Only about eight years younger than Ives, Robert Nathaniel Dett was a key evangelist in the early 20th century for the sorrow songs of Black America. In addition to a wealth of choral and other works that rely on spiritual songs as the point of departure, Dett composed an epic oratorio, The Ordering of Moses, as a grand work that employs spirituals in ways analogous to what Lutheran Baroque composers did with chorale tunes. Dett’s O Holy Lord is richly scored, with the chorus often divided into eight parts. Dett’s choral library included Russian Orthodox music, and the sonic connection seems clear.
If Aaron Copland felt like American composers were starting more or less from scratch, he nevertheless endeavored to create an American sound for American themes, especially as his political interests turned populist. To what extent the Copland sound is a pseudo-history can be debated, but the melodic sweeps and the ring of the accompanying piano are signature sounds in his setting of Zion’s Walls, as arranged by Glenn Koponen.

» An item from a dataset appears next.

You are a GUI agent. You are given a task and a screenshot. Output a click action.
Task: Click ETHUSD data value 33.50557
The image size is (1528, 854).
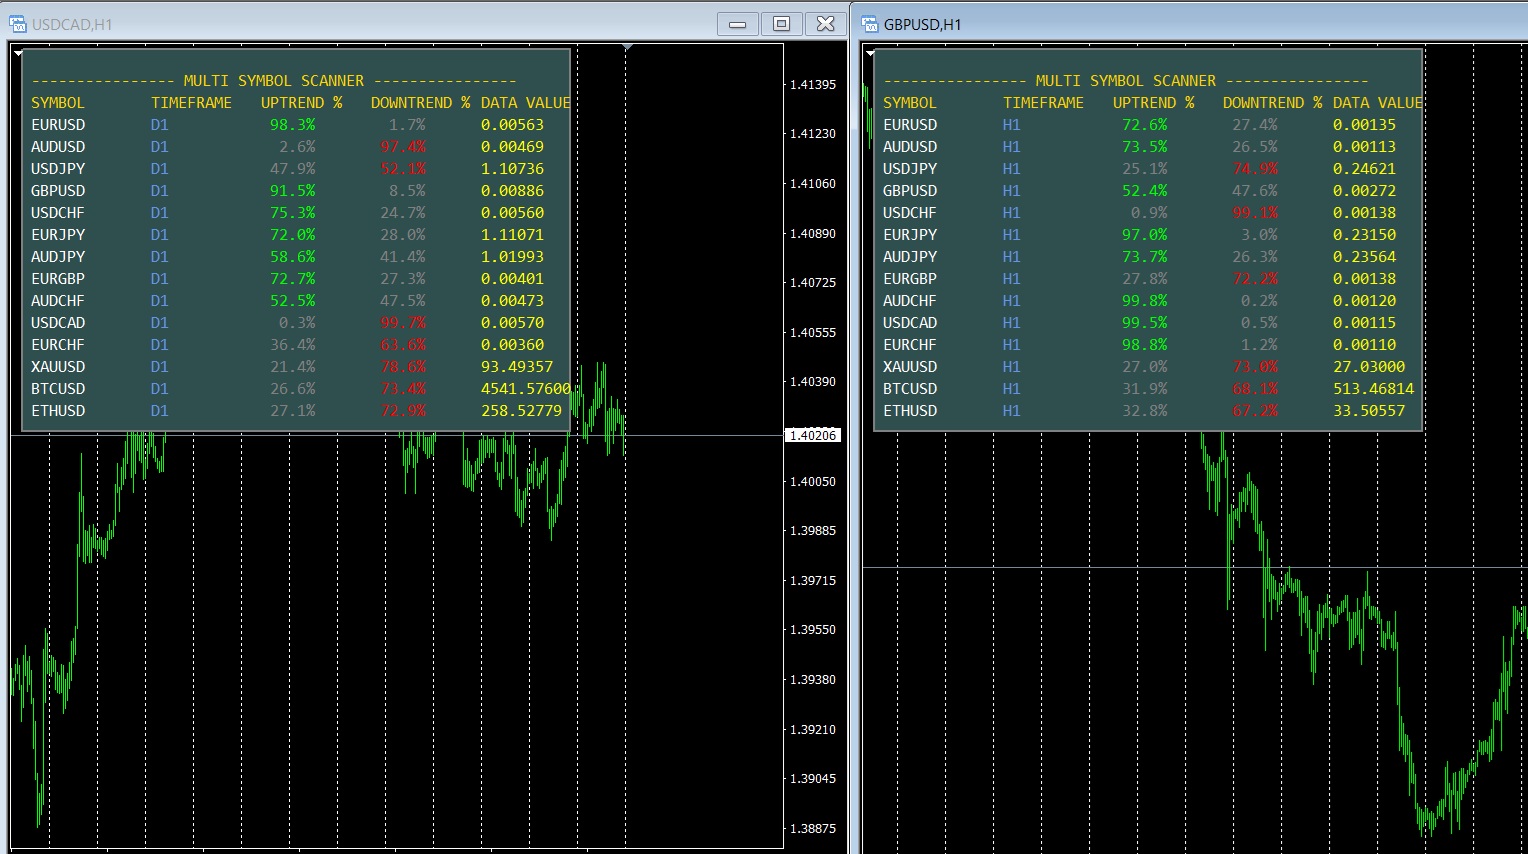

We follow with examples of choral works by three Black composers, who collectively demonstrate the diversity and richness of approaches to choral music composition among Black composers of the mid-20th century to the present. Although there are traces of the spiritual and jazz in some of the works of George Walker, he was above all a modernist in outlook. His ternary- form setting of the Psalm O Praise the Lord is a strongly declamatory and rhythmically inventive setting, with a use of phrasal cells that at moments recalls Stravinsky.
Rosephayne Powell focuses her compositional energy on solo vocal and choral works, and gears her varied output to many different types of choruses, from student ensembles to professional ones. Powell sets the well-known verse of Psalm 113, Non nobis Domine, with gradually building drive and a constant implied alternation between 3/4 and 6/8 meters.
According to the composer’s website, the compositional style of Zanaida Stewart Robles “can be described as energized, soulful, contrapuntal, harmonically colorful, rhythmically driven, heavily modal, occasionally with African elements and touches of progressive rock.” Every one of those elements, in fact, can be discerned in Robles’s hypnotic Ecstatic Expectancy. Melodic and textual cells overlaid in various patterns, with an irregular and often contravened meter of 7/4, together with percussion accompaniment, combine to create an atmosphere of mystical expectation.